### To be done
Give everything from the line containing "Sort files by 修改日期 column header" down to the line containing "Click the 引用代理 button" as a numbered list, leaving out blank lines and the pictures.

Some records
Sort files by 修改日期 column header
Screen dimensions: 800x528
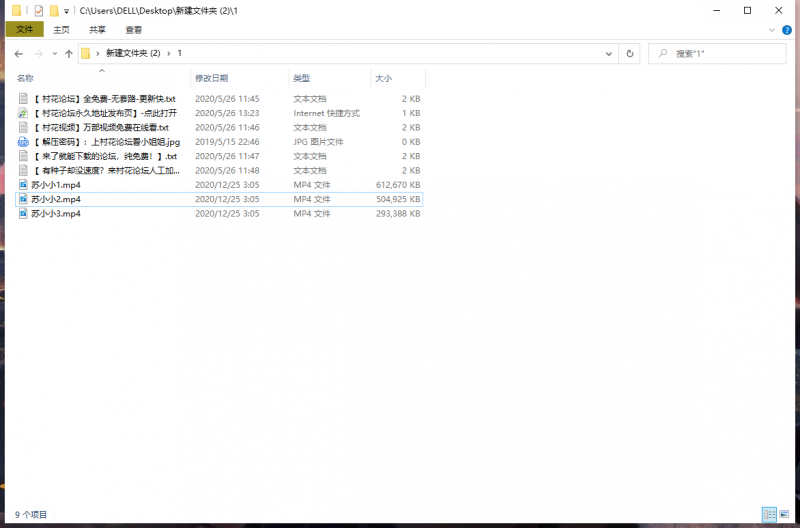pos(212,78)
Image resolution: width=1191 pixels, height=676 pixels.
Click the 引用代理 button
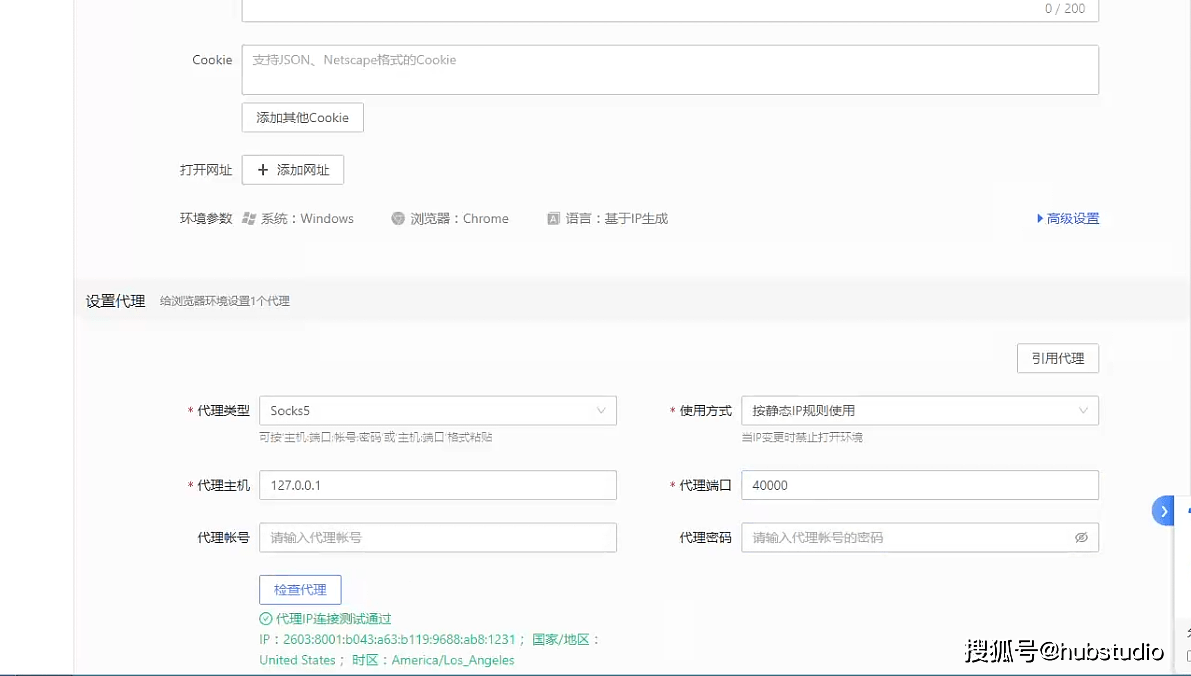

---

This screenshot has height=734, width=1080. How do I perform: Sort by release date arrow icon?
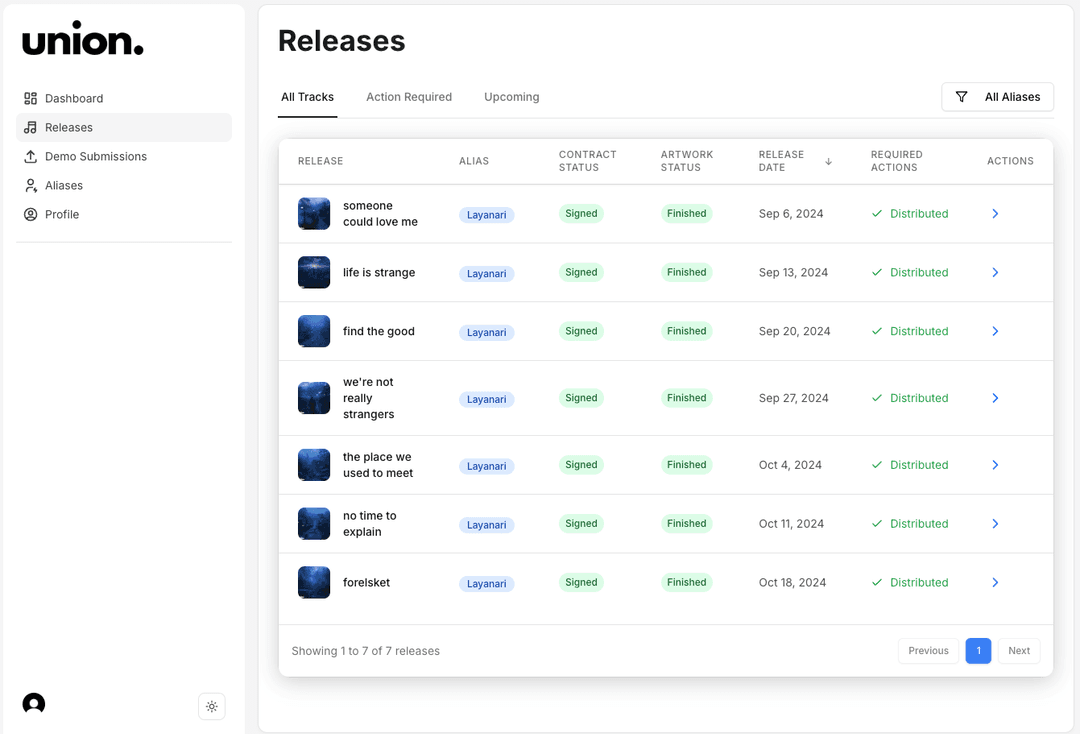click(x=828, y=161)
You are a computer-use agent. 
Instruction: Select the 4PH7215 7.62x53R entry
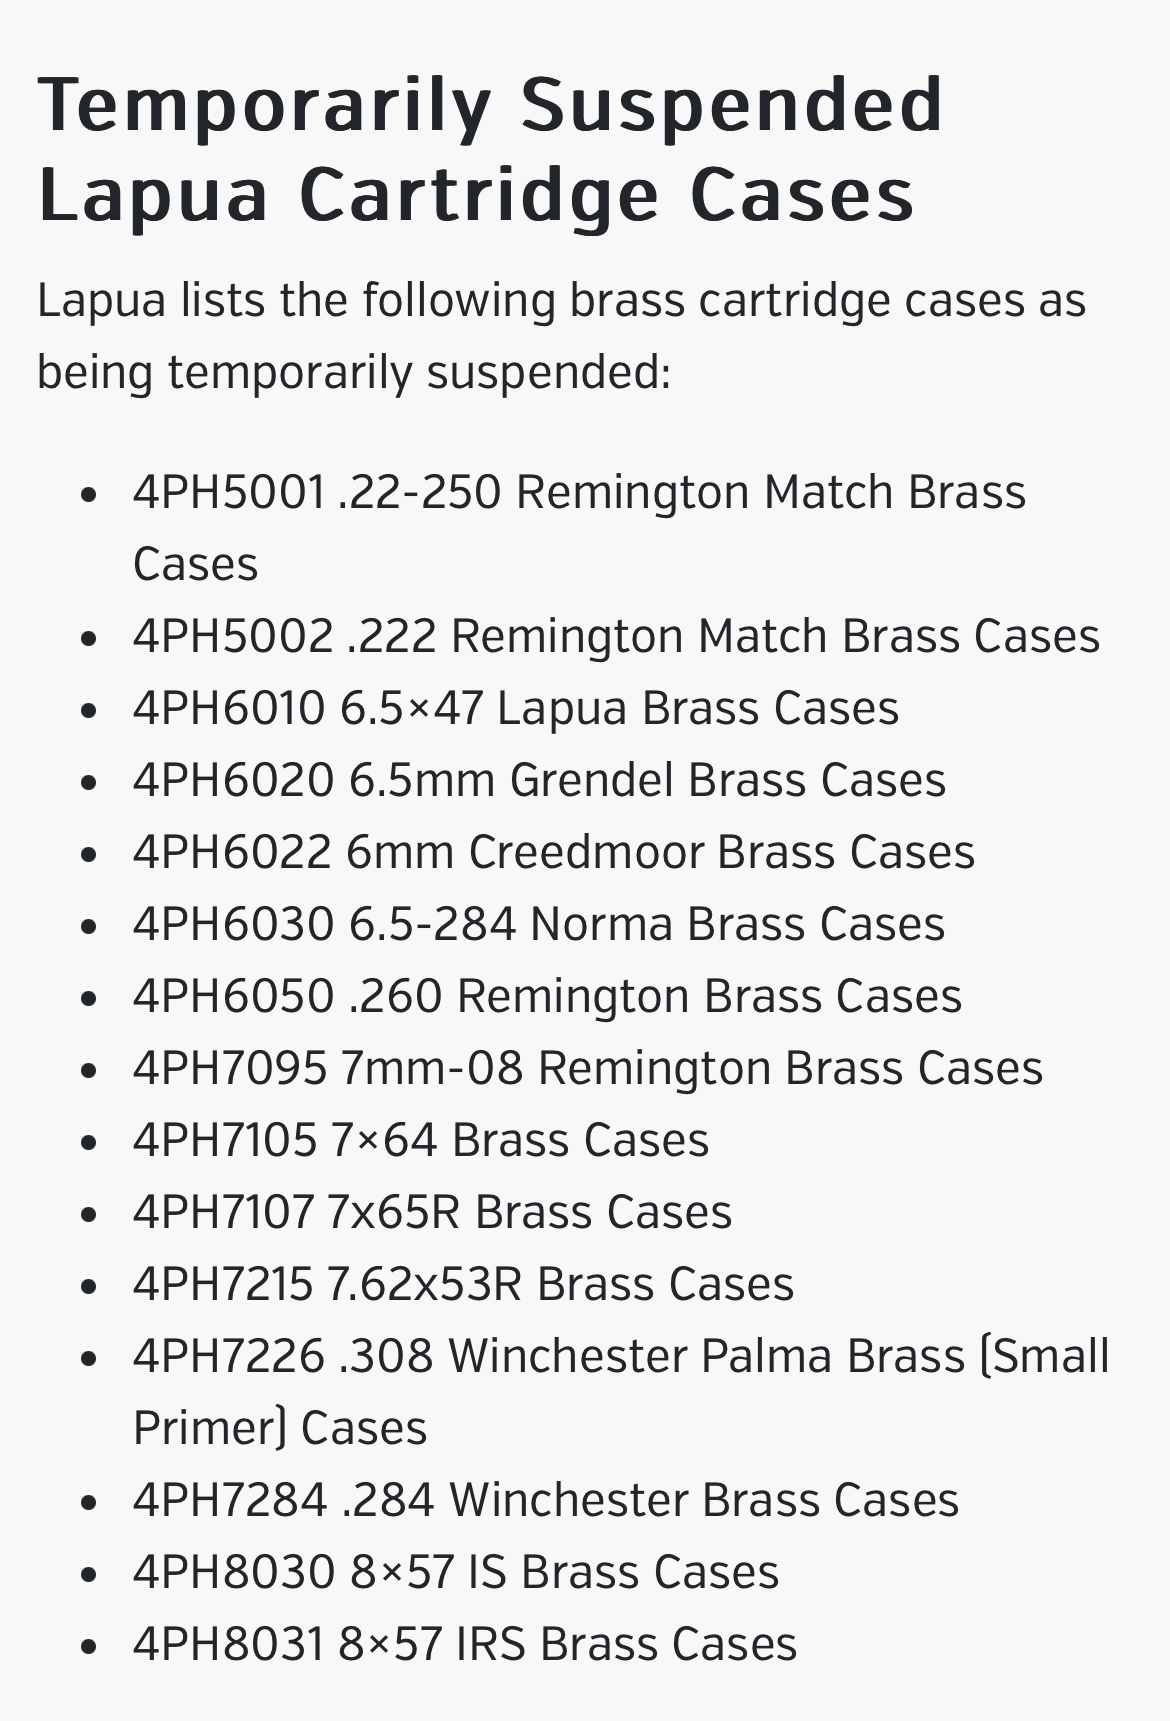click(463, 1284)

==

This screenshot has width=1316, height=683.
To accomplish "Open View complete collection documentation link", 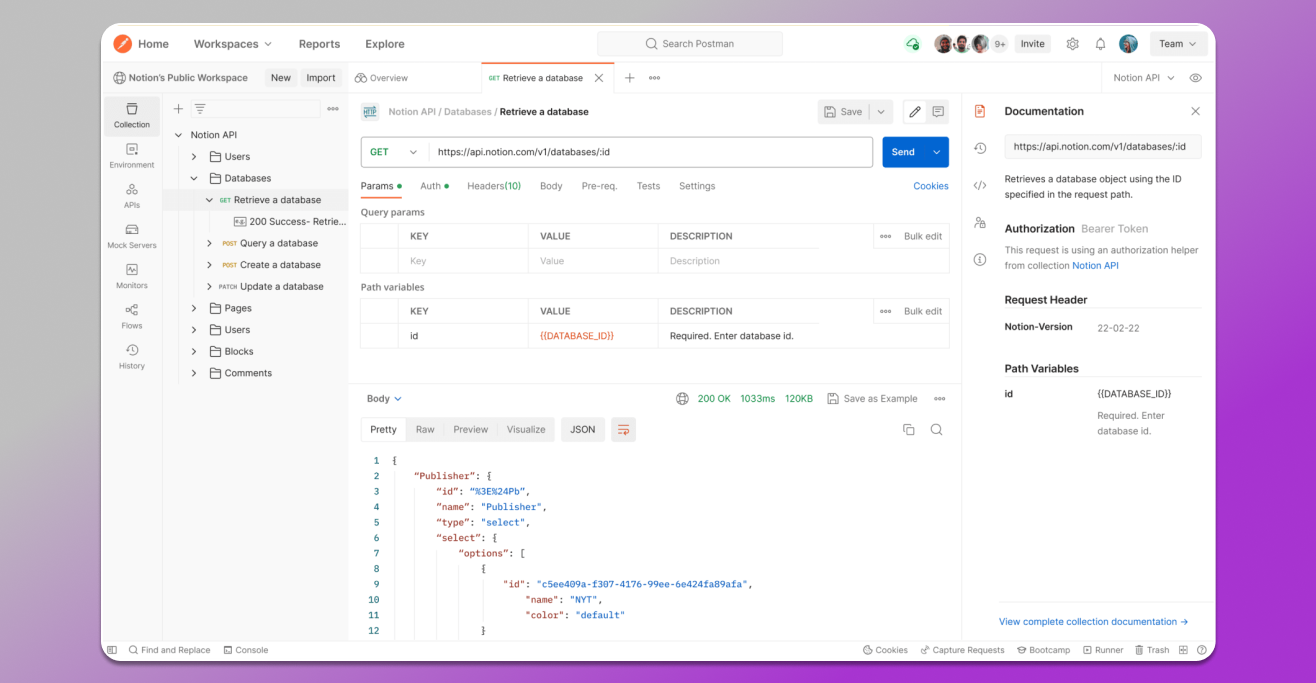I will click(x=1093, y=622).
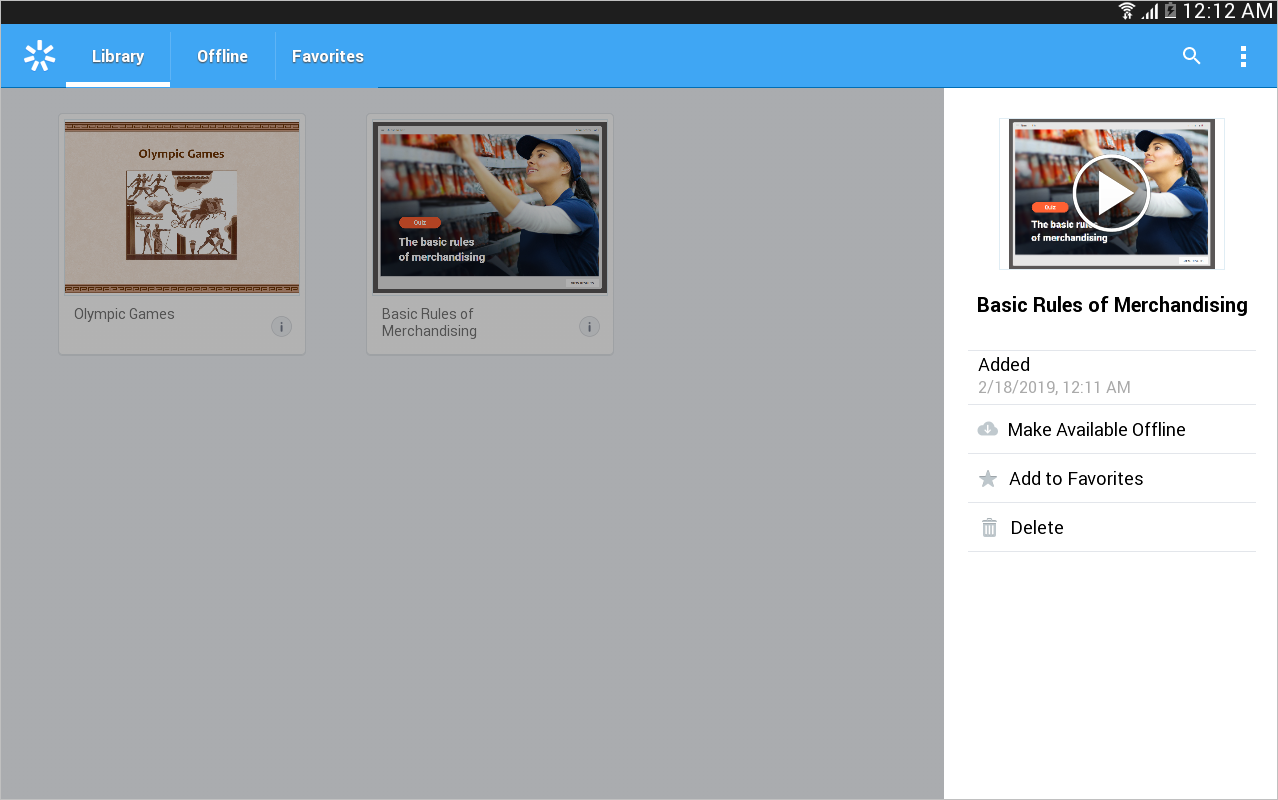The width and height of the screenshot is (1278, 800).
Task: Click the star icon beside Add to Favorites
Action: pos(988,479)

### Answer for the task
1. Sort files by 修改日期 column header
2. Screen dimensions: 800x528
3. pos(212,78)
4. Image resolution: width=1191 pixels, height=676 pixels.
5. Click the 引用代理 button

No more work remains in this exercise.